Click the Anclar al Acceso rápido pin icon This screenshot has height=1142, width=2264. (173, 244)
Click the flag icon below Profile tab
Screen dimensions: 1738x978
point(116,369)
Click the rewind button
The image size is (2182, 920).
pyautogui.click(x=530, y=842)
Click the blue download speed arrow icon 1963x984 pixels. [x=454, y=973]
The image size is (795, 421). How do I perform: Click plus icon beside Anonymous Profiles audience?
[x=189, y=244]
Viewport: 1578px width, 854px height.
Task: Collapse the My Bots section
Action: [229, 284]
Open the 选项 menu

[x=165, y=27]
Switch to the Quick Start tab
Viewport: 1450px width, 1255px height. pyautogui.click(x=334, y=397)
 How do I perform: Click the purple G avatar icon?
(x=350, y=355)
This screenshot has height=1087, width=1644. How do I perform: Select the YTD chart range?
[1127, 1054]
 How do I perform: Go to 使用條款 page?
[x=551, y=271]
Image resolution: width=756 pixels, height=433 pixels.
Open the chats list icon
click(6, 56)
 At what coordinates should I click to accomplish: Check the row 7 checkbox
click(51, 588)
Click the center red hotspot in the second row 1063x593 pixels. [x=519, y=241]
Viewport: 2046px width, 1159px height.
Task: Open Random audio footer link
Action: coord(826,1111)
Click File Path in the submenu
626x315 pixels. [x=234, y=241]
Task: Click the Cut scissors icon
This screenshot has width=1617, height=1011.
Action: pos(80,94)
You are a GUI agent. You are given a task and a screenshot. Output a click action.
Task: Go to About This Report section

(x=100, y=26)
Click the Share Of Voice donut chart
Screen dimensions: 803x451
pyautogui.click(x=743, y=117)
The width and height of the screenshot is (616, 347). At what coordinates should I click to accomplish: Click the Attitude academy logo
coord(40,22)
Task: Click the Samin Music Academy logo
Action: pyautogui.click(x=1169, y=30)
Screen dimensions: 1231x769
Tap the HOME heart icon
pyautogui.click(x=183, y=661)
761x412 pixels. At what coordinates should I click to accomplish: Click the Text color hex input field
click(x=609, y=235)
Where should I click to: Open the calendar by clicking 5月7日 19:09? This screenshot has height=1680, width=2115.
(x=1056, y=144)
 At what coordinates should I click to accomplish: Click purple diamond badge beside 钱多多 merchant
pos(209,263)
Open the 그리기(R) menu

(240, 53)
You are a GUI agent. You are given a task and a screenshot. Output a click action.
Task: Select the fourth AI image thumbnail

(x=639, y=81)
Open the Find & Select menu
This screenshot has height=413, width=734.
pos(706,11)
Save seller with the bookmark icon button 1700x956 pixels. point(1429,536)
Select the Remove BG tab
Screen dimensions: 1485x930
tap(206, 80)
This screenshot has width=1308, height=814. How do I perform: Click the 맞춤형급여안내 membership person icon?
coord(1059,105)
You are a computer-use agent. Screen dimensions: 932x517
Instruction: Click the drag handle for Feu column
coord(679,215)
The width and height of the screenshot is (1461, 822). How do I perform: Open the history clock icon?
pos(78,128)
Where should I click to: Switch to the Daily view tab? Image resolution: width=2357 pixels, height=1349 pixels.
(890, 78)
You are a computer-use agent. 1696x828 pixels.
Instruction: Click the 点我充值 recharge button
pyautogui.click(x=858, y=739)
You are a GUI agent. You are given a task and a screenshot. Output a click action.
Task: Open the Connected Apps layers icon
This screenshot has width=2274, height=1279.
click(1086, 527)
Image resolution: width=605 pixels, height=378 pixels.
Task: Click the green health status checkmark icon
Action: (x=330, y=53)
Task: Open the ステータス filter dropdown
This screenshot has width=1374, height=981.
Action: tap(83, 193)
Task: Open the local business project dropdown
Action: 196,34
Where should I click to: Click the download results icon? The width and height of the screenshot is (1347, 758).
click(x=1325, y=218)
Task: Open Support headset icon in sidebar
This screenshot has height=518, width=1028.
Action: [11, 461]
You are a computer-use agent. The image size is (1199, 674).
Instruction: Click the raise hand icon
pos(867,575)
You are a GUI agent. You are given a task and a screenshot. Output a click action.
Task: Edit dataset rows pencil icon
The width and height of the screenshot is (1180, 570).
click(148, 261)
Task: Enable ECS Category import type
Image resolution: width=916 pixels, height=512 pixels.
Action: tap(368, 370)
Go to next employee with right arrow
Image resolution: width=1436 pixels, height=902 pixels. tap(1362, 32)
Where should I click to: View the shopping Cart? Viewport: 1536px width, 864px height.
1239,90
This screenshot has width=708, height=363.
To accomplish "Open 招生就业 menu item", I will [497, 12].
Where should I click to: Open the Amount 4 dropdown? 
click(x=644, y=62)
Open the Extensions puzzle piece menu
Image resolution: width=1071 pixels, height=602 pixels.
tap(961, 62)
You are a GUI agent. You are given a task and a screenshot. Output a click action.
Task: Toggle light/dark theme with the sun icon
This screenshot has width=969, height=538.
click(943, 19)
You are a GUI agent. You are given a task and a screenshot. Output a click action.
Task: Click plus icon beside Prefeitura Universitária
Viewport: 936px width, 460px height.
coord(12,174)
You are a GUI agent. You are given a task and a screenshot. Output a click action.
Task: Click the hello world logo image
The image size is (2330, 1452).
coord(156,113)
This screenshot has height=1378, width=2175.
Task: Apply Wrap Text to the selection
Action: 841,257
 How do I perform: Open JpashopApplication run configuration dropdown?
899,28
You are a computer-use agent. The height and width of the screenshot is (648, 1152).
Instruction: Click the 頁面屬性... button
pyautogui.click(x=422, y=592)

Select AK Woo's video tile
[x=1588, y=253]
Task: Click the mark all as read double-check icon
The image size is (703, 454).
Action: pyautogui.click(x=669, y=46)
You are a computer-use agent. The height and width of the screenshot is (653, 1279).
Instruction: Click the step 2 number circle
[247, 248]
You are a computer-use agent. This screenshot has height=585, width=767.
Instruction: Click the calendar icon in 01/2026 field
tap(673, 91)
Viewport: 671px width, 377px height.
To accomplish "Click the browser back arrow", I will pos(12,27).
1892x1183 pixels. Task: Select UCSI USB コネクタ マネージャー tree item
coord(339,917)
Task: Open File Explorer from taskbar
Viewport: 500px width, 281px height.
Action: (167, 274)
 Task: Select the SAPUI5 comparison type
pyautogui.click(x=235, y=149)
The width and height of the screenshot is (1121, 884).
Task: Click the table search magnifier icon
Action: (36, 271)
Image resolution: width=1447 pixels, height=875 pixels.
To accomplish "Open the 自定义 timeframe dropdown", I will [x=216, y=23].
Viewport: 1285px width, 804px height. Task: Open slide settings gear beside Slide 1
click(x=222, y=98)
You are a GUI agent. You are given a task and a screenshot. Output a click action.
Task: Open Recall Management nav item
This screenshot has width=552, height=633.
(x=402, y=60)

*****

- **Exercise instructions**: In the entries above, which lines hold the word "computer"? Copy them out.

- **Answer for this exercise**:
You are a computer-use agent. Screen dimensions: 932x517
You are a computer-use agent. 1696x828 pixels.
You are a computer-use agent. The image size is (1199, 674).
You are a computer-use agent. The height and width of the screenshot is (648, 1152).
You are a computer-use agent. The height and width of the screenshot is (653, 1279).
You are a computer-use agent. This screenshot has height=585, width=767.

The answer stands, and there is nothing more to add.